When you are 24, and somebody says, “all women / all men should…”, it’s completely normal and healthy to get sore. If you are 34 and you still get sore over it, that’s not great. And if you are 44, you should really be over it big time. Beyond that age, I’m not even saying.

Mental Health and Grad School

He said that he does not know the historical period in question, and invited me to send my academic material to his boyfriend who is a specialist. If you don’t see that this is not appropriate, you are either incompetent or corrupted. Which one is it?

You say that there is no need for Bailey to apologize?

He referred to the Mother of God as a “symbol” that is not really true. In class, he talked about the “boobs” of the Vigin Mary. What is your field, Barnaby, administration or academics? Do you not know that people can be dismissed for saying this sort of nonsense against other people’s faith? . . .

God comes like a thief in the night for all the corrupted hypocrites of this world. He says so both in the Old and in the New Testament: do you also think that the Word of God is “unprofessional and unacceptable”?

Why don’t you tell Him so when you appear before His Throne, and see how He reacts to that.

Who will save you from your “feeling of grievance” then?

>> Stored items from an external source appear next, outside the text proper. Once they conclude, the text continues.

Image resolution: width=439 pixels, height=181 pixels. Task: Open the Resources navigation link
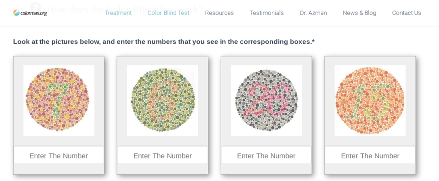(220, 13)
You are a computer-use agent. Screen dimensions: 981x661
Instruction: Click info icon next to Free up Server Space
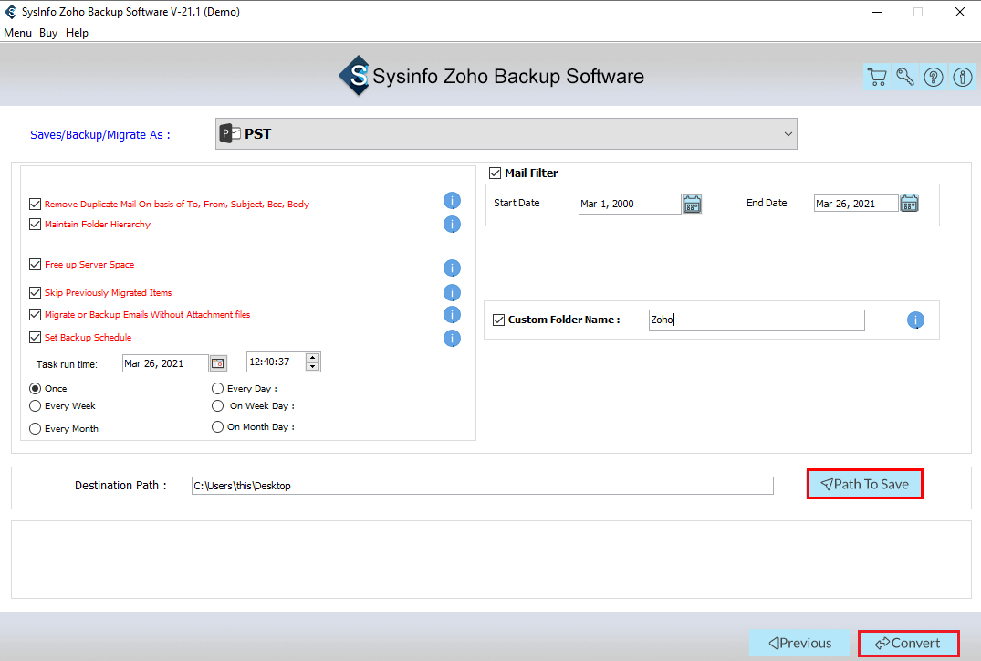(452, 268)
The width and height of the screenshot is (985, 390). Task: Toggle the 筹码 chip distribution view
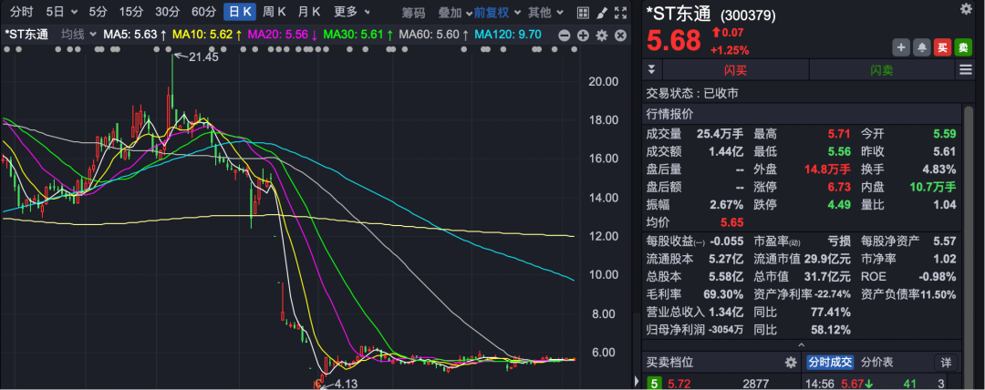point(413,13)
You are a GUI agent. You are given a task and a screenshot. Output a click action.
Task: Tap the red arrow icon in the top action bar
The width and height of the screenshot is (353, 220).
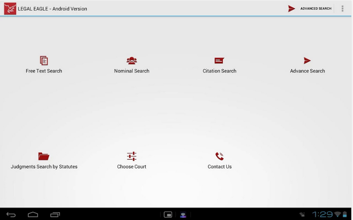pos(292,8)
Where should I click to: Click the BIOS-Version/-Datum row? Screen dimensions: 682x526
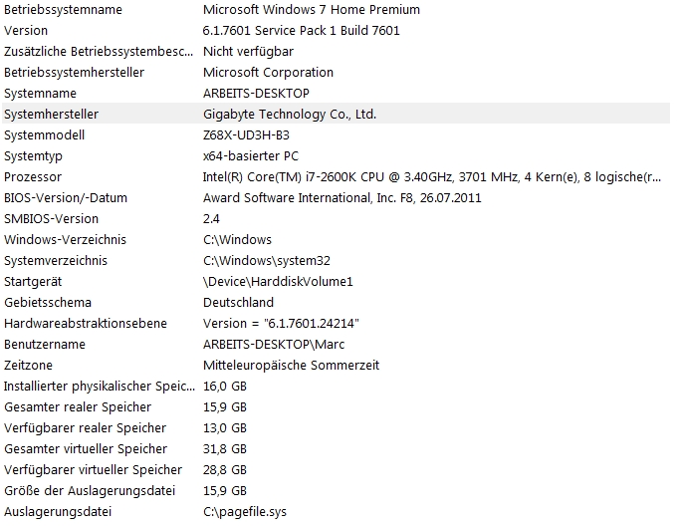coord(336,197)
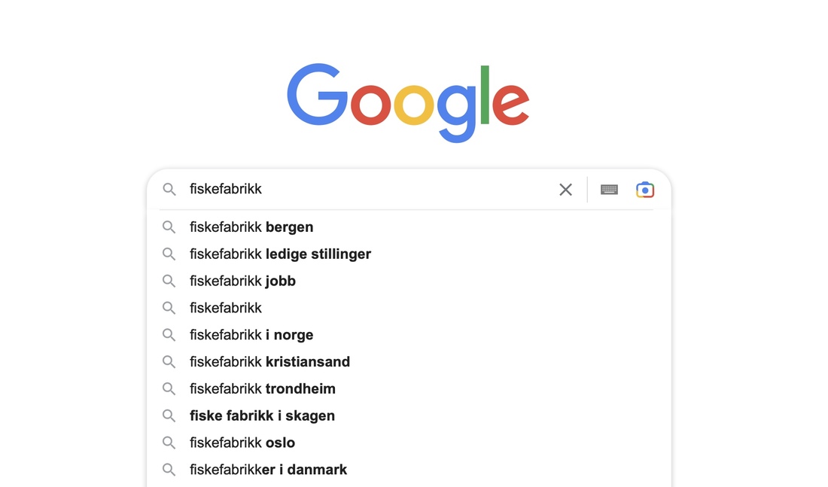This screenshot has height=487, width=828.
Task: Click the search icon beside 'fiskefabrikk oslo'
Action: 169,443
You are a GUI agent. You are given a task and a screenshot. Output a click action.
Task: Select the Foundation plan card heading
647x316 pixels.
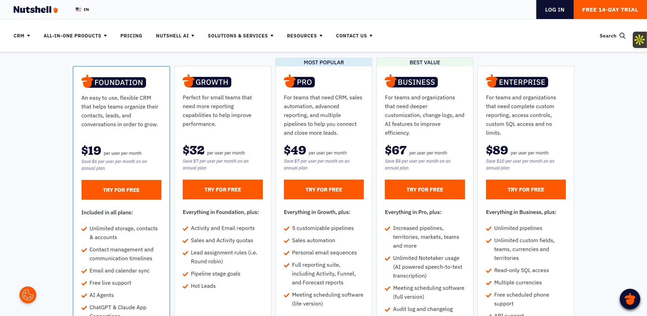coord(119,82)
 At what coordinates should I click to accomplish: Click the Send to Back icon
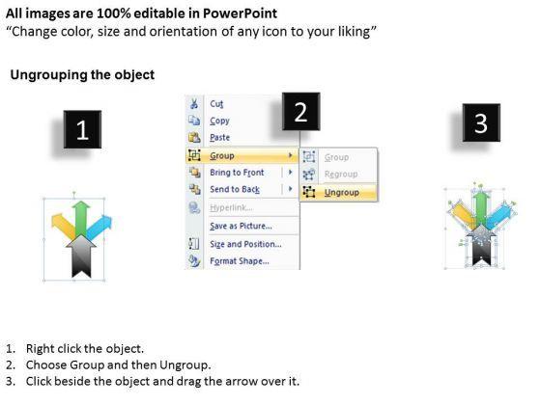click(194, 189)
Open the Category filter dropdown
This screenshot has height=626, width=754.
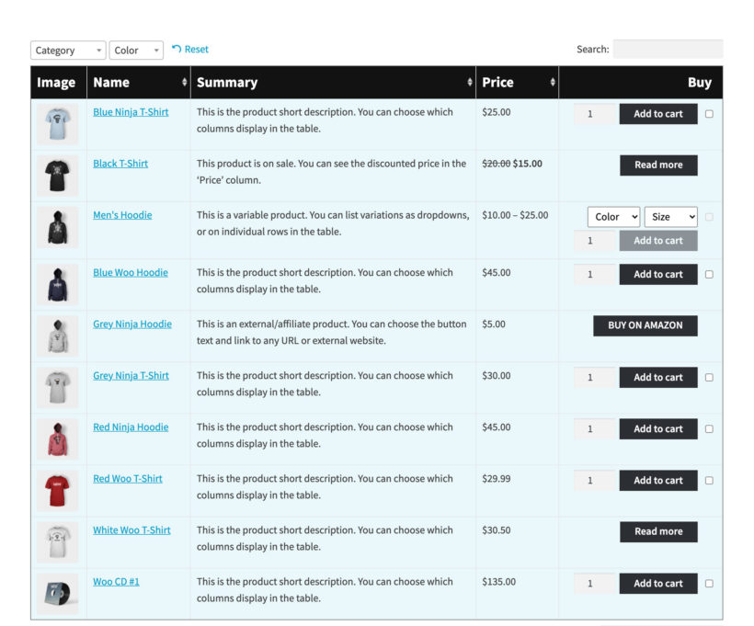click(67, 50)
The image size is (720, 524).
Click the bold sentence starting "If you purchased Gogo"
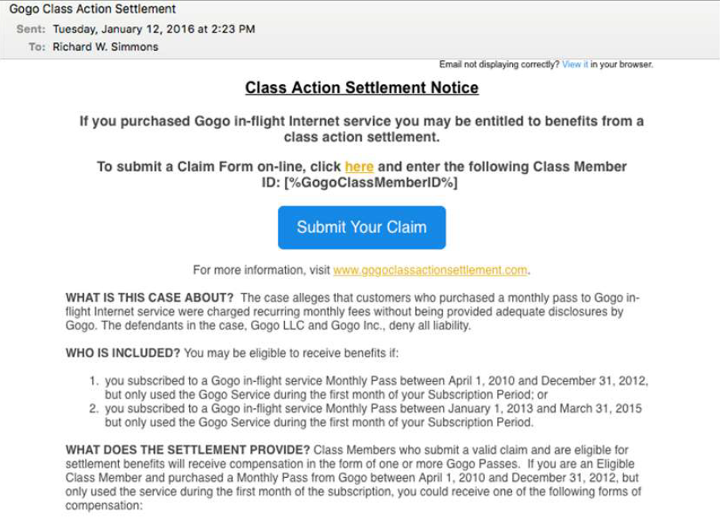click(361, 129)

You’d think this is a petulant 11-year-old, firing off angry Facebook status updates, right? You’d be mistaken, though. In a new weird development surrounding my alma mater, a graduate student has been writing numerous long and rude emails to the Assistant Dean of Yale’s graduate school.

I know Dean Barnaby and he always seemed a highly professional and helpful administrator. There were several administrative issues I faced as a grad student (having to do with my visa and financial status) that Dean Barnaby resolved very effectively. I can’t imagine him having any interest in discriminating against anybody because of their Catholicism, which is what this student accuses him off. In my numerous interactions with the Dean, he never addressed my religious affiliation in any way. I always got the impression that he had way too much administrative issues on his plate to care about anything like that. By the way, at my department at Yale, most people were Catholic (for the obvious reasons), and I can’t remember their faith being any sort of an issue for anybody at any point.

In the correspondence with this irate grad student, Dean Barnaby goes out of his way to be helpful. He even states that the student will continue receiving the full stipend in spite of not being able to work as a TA, which is something everybody is required to do at this point of grad school:

Because you have shown no understanding of the inappropriateness of your behavior, you will not be able to continue in your role as a teaching fellow. However, the University will provide you with the standard stipend for a University Fellowship this term.

The student, however, continues to rant in a way that makes one very worried about her mental health.

The reason why I’m posting these excerpts from an extremely weird correspondence between a grad student and an administrator is that people often fail to realize what an enormous emotional and psychological toll grad school can take on them. I’ve known several people who ended up at psychiatric facilities or in alcohol rehab centers because grad school turned out to be too much for them.

Read the entire correspondence, folks. Read it and remember that grad school is very tough. You need to take care of your mental health just like you need to take care of your physical well-being. If you don’t engage in constant and very deliberate psychological hygiene, you might start to unravel. And then, one day, you just might find yourselves firing off completely unhinged emails about Virgin Mary’s boobs.

Thank you, dear fellow Yalie, for sending me this priceless link.